Heparin inhibits reactions that lead to the clotting of blood and the formation of fibrin clots both in vitro and in vivo. Heparin acts at multiple sites in the normal coagulation system. Small amounts of heparin in combination with antithrombin III (heparin cofactor) can inhibit thrombosis by inactivating activated Factor X and inhibiting the conversion of prothrombin to thrombin. Once active thrombosis has developed, larger amounts of heparin can inhibit further coagulation by inactivating thrombin and preventing the conversion of fibrinogen to fibrin. Heparin also prevents the formation of a stable fibrin clot by inhibiting the activation of the fibrin stabilizing factor.
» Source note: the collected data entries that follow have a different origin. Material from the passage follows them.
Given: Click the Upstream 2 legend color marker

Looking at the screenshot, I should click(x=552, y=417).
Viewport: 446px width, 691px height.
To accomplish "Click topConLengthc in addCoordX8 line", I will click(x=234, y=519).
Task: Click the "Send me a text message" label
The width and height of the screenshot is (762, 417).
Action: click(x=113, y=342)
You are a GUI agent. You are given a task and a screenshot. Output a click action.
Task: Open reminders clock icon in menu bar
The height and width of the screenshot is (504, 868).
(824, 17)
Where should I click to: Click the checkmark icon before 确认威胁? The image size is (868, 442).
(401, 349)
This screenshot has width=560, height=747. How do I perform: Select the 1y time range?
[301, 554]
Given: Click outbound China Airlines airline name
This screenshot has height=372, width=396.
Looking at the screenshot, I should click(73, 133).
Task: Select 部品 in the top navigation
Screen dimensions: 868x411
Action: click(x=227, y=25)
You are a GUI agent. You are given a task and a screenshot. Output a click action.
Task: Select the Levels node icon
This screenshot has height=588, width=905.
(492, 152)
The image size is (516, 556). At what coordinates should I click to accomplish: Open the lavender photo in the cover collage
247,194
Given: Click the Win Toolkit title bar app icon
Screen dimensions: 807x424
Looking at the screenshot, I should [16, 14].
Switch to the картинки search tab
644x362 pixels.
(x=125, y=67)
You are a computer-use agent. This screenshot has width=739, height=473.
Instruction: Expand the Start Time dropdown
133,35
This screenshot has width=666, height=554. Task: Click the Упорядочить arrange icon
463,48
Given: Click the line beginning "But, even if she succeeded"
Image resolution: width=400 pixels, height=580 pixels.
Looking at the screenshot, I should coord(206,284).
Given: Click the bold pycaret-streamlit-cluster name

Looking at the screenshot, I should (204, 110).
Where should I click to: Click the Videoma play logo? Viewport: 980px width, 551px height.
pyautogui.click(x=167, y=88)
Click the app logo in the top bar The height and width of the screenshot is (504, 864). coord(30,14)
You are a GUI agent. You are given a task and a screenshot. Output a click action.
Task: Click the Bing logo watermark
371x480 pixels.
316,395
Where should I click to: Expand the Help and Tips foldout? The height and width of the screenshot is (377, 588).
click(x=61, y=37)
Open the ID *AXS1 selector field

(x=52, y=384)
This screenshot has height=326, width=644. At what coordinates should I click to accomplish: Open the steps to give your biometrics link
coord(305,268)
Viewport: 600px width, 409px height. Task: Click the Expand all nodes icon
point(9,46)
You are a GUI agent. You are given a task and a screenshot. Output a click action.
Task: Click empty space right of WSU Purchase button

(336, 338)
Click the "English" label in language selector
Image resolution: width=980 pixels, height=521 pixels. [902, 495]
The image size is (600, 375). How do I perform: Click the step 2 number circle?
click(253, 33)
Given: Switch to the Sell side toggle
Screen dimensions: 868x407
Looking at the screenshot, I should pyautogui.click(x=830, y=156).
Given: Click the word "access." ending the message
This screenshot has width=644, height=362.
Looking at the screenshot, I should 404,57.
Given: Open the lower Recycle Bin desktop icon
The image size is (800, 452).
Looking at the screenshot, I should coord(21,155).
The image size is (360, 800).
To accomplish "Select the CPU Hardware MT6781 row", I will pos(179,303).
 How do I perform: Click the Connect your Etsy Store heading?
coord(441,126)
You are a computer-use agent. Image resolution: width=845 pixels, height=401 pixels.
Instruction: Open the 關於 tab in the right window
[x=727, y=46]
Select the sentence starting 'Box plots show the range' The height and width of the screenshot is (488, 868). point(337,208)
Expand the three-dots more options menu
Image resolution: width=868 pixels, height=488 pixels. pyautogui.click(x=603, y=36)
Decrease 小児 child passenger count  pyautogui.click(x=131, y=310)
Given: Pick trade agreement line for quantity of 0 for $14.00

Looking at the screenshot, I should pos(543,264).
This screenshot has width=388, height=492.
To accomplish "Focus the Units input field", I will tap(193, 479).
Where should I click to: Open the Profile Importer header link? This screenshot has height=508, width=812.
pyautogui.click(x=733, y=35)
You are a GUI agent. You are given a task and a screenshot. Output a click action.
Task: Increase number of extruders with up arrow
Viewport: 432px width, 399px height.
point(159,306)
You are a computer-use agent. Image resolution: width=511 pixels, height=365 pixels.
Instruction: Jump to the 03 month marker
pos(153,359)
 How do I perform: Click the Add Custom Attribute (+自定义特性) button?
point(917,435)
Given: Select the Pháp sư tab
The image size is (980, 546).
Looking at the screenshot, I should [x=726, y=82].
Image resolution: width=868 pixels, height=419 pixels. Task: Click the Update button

Heparin is not absorbed from the G.I. tract. Onset of anti coagulation is immediate with I.V. use and within 20 - 30 minutes with subcutaneous use. Peak plasma levels of Heparin Sodium are achieved 2 to 4 hours following subcutaneous administration, although considerable individual variations are possible. Biotransformation takes place in the liver and the reticulo-endothelial system. Heparin Sodium does not have fibrinolytic activity; therefore, it will not lyse the existing clots. Heparin Sodium does not cross the placental barrier and is not distributed in human milk. Mean half-life is 1.5 hours. Elimination is by renal excretion mainly as metabolites with small amounts being excreted unchanged in urine.
BLOCKASOL is indicated for :
Anticoagulant therapy in prophylaxis and treatment of venous thrombosis and its extension;
(In a low-dose regimen) for prevention of postoperative deep venous thrombosis and pulmonary embolism in patients undergoing major abdomino-thoracic surgery or who for other reasons are at risk of developing thromboembolic disease;
Prophylaxis and treatment of pulmonary embolism;
Atrial fibrillation with embolization;
Diagnosis and treatment of acute and chronic consumption coagulopathies (disseminated intravascular coagulation);
Prevention of clotting in arterial and heart surgery;
Prophylaxis and treatment of peripheral arterial embolism;
As an anticoagulant in blood transfusions, extracorporeal circulation and dialysis procedures and in blood samples for laboratory purposes.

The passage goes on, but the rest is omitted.